--- START ---

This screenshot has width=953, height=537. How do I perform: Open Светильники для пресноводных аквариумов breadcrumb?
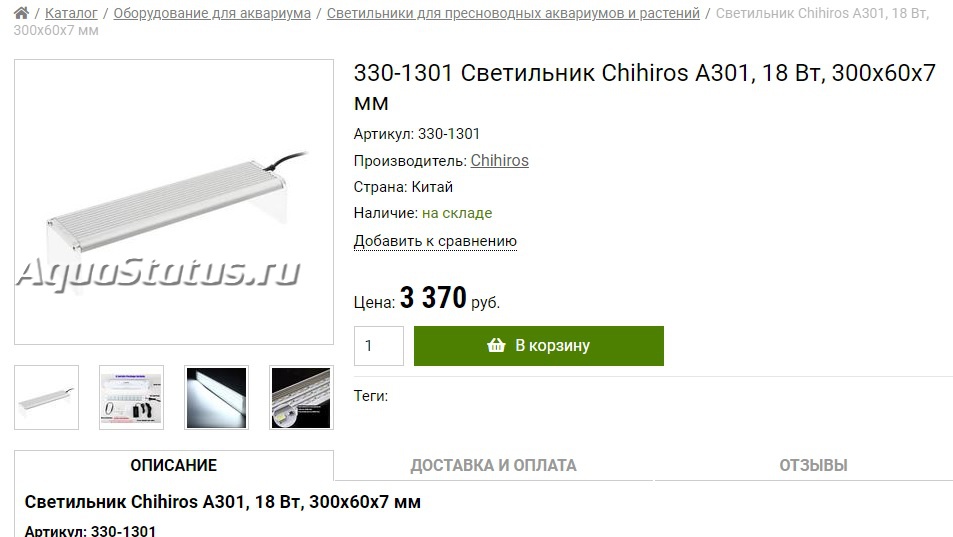pos(513,13)
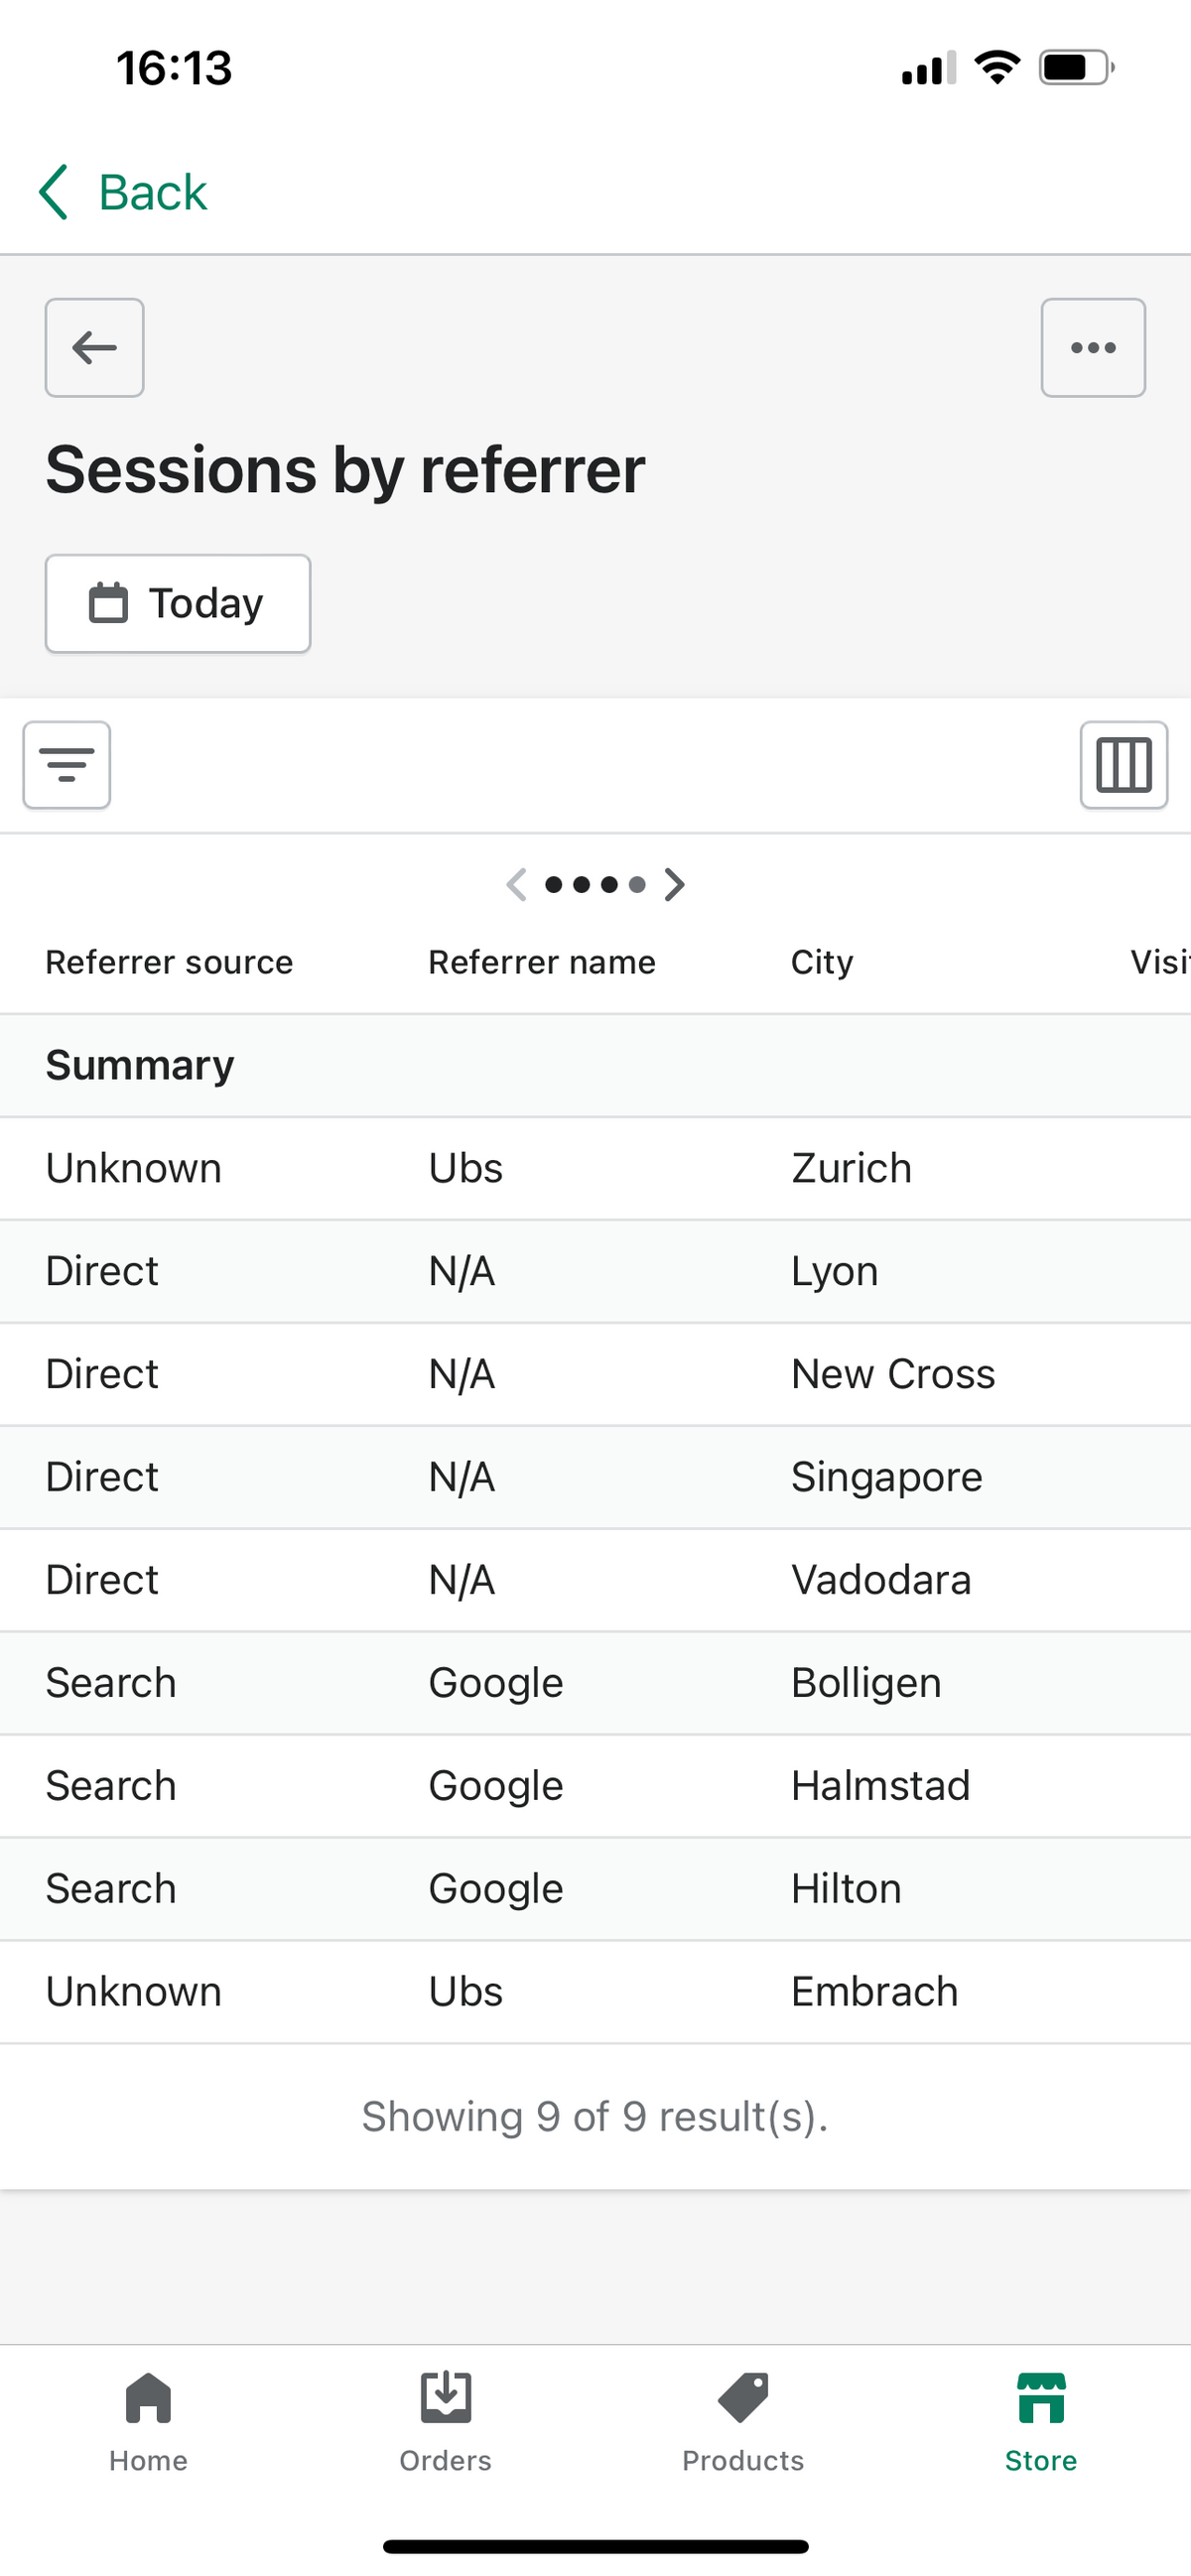Open the Products tab icon
Screen dimensions: 1191x2576
(x=743, y=2398)
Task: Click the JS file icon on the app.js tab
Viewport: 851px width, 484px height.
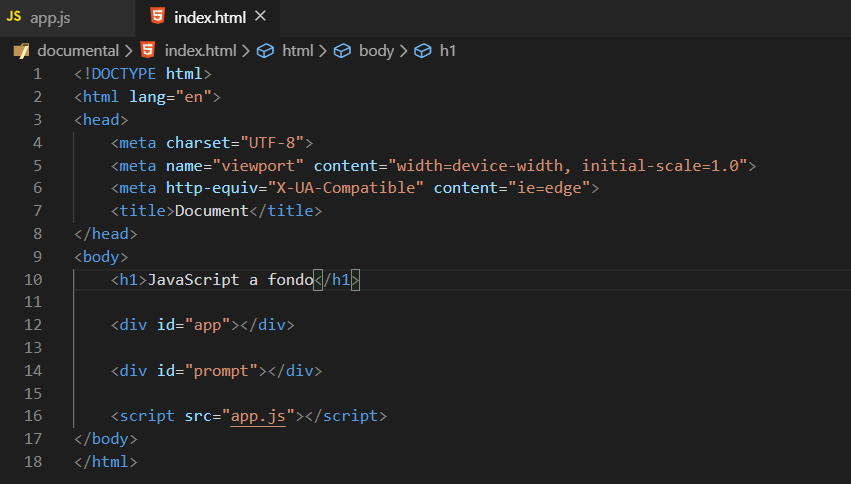Action: 14,17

--- END ---

> [Activity]: Pictures within the entries must not be reproduced; everything else is to be restated verbatim.

> [Result of this exercise]:
This screenshot has width=953, height=537. How do I perform: Open Светильники для пресноводных аквариумов breadcrumb?
pos(513,13)
Open the Products tab icon
Screen dimensions: 1191x2576
(x=743, y=2398)
Task: Click the JS file icon on the app.js tab
Viewport: 851px width, 484px height.
Action: 14,17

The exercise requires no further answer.